Cutaneous phenotypic spectrum of mosaic G‐protein disorders. Patients with identical mosaic mutations in (codon 183), presenting phenotypically with (a) Sturge–Weber syndrome, (b) phakomatosis pigmentovascularis and (c) extensive dermal melanocytosis.

The percentages of different ethnicities in our whole referral cohort revealed a substantial preponderance of white ethnicity in all birthmark groups, as would be expected for our geographical referral population, except for PPV and EDM (Fig. 2a). In these birthmark groupings there were significantly fewer white patients; there were none in the EDM cohort and only three out of 18 in the PPV cohort. Although the numbers in these groups are relatively low, they are comparable with the numbers of nonwhite patients in all other birthmark groupings. Furthermore, statistical comparison of PPV or EDM and all other birthmark groupings revealed a significant difference in white vs. nonwhite ethnicity (P < 0·001, Fig. 2b). When only the port‐wine stain, SWS, PPV or EDM birthmarks were analysed (restricting the analysis to these, as we know they can be caused by GNAQ or GNA11 mosaicism) the same pattern is in evidence; logistic regression modelling of having a pigmentary component to the cutaneous phenotype produced an odds ratio for white ethnicity of 0·017 (95% confidence interval 0·005–0·060, P < 0·001). There was no effect of sex.

Figure 2

(a) Ethnicity of patients with different birthmarks attending Great Ormond Street Hospital paediatric dermatology department.

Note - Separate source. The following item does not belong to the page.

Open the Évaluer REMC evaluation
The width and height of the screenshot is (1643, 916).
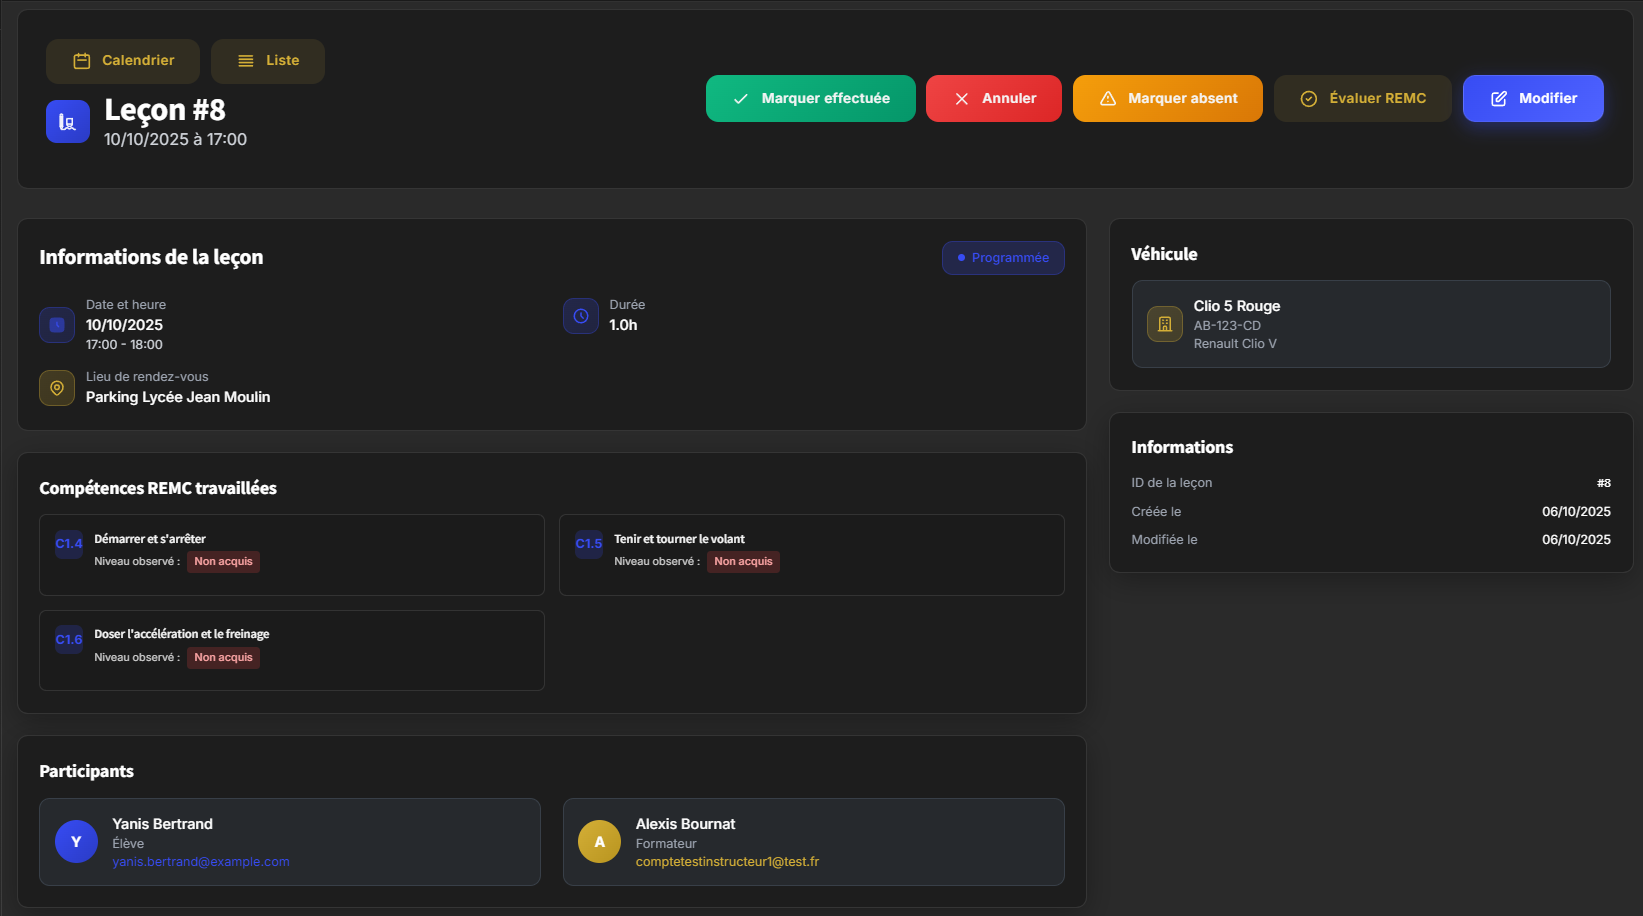pyautogui.click(x=1362, y=98)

CMN, congenital melanocytic naevus; PWS, isolated port‐wine stain; SWS, Sturge–Weber syndrome; EDM, extensive dermal melanocytosis; PPV, phakomatosis pigmentovascularis. Patients who self‐reported in the ‘other’ ethnicity cohort were predominantly of Middle Eastern descent. This is not currently offered as an ethnic category in our hospital's admission documentation, which uses standardized National Health Service ethnic category codes derived from the classification used by the Office of National Statistics for the 2001 census. (b) Ethnicity profile of different birthmarks comparing white vs. nonwhite ethnicity. *P < 0·001 using Fisher's exact test.

The mechanism of this association between cutaneous phenotype within this diagnostic spectrum and ethnicity is not yet clear. However, we hypothesize that germline ethnicity‐associated variants in pigment genes could be involved, perhaps including the melanocortin‐1 receptor gene MC1R, which encodes a G‐protein‐coupled receptor. Variants in MC1R are already known to modify the phenotype of congenital pigmentary disorders such as oculocutaneous albinism and congenital melanocytic naevi.6, 7 Furthermore, although the canonical signalling pathway from MC1R is via cyclic AMP, there is some evidence that signalling via calcium release can occur,8, 9 which could support this hypothesis of coupling of MC1R to Gαq and Gα11.

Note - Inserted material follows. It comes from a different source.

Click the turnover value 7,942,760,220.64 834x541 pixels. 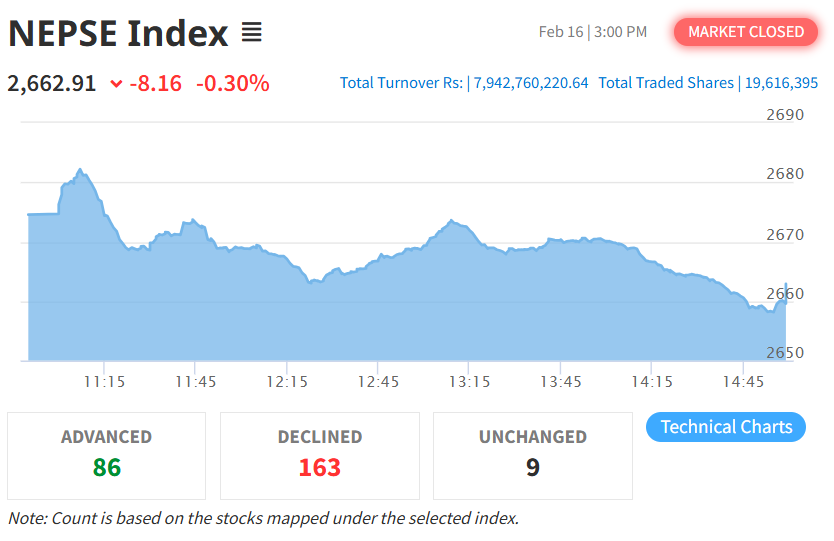point(530,83)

In conclusion, postzygotic mosaicism for GNA11 and GNAQ mutations causes an overlapping phenotypic spectrum of vascular and melanocytic birthmarks, with associated ophthalmological, neurological, overgrowth and malignant complications. Ethnicity appears to be associated with congenital phenotypic variation in the cutaneous component of this spectrum of mosaic disease.